Разумеется, «Дело о “Мертвых душах”», с его микстом из всего Гоголя, не могло обойтись без сцены губернаторского бала – и, как почти во всех случаях, эта сцена (из 6-й и 7-й серий) наполнена специфическим смыслом. На бале-маскараде «в честь поминовения почившего прокурора» (так значится в пригласительном билете) должна якобы состояться помолвка губернаторской дочери с Шиллером; ожидаются также «негры из Тамбова», танцы под оркестр и множество иных развлечений. Но на самом деле губернатор и его свита готовят западню для слишком ретивого дознавателя – арест, тюрьму и в конечном счете физическое устранение («шпок» – как об этом выражаются спецы из ближнего губернаторского круга). То есть помолвка на бале – это крючок, на который рассчитано поймать и уничтожить «жениха». Но и «жених» не так-то прост: на свою якобы помолвку он за шиворот приволакивает почтмейстера Шпекина (Роман Мадянов), обнаружив, что тот регулярно вскрывает депеши, адресованные в Петербург, и подменяет их другими, лестными для местного начальства. А это уже вскрытие государственной переписки, должностное преступление.
Бал, таким образом, становится территорией криминальных разборок, а оркестр, которому велено «жарить так, как будто страшный суд идет», должен заглушать звуки потасовки. Ко всему помещик Собакевич (Александр Семчев), знающий цену властям города («губернатор – разбойник, его люди – казнокрады, и все они хуже Каина»), намерен продать Шиллеру за большие деньги секрет мертвых душ, который, оказывается, не содержит никакой мистики и чертовщины, а есть чисто коммерческая тайна.

■ ■ ■ ■ ■ ■ ■

Перепечатайте дословно часть отрывка о губернаторском бале: начните с того места, где стоят слова «Бал, таким образом, становится», и остановитесь после слов «чисто коммерческая тайна.». Пункты с данными здесь не понадобятся.

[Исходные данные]
■ ■ ■ ■ ■ ■ ■

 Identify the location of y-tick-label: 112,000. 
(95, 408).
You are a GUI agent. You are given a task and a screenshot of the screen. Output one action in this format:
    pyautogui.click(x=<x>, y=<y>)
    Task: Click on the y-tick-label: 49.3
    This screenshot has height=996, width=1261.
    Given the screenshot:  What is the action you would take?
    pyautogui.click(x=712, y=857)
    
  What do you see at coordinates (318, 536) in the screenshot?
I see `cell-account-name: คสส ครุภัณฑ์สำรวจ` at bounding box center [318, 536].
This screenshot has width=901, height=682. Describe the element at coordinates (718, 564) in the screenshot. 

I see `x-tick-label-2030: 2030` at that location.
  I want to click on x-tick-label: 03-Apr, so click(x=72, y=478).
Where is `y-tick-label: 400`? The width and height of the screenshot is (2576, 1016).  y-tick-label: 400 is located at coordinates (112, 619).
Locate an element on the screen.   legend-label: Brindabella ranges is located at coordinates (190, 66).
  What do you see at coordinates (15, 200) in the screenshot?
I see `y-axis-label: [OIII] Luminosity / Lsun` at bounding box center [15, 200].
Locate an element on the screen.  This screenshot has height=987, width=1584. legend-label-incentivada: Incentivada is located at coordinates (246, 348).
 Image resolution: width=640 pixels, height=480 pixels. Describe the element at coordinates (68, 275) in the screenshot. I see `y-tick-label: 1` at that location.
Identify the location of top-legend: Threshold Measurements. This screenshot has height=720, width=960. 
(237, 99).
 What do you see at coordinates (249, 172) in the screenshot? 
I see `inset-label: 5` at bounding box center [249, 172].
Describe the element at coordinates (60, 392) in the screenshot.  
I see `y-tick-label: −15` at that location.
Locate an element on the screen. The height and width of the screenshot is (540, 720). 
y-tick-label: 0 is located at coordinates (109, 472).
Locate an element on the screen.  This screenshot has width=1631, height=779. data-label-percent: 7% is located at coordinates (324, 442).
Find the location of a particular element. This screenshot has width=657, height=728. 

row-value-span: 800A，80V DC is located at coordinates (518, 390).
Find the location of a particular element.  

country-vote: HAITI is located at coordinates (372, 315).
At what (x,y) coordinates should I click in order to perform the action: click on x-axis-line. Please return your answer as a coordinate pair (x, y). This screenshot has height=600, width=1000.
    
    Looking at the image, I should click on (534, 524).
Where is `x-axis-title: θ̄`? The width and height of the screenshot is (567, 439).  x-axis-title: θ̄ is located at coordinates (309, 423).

■ ■ ■ ■ ■ ■ ■

Решение задачи ▸
Бал, таким образом, становится территорией криминальных разборок, а оркестр, которому велено «жарить так, как будто страшный суд идет», должен заглушать звуки потасовки. Ко всему помещик Собакевич (Александр Семчев), знающий цену властям города («губернатор – разбойник, его люди – казнокрады, и все они хуже Каина»), намерен продать Шиллеру за большие деньги секрет мертвых душ, который, оказывается, не содержит никакой мистики и чертовщины, а есть чисто коммерческая тайна.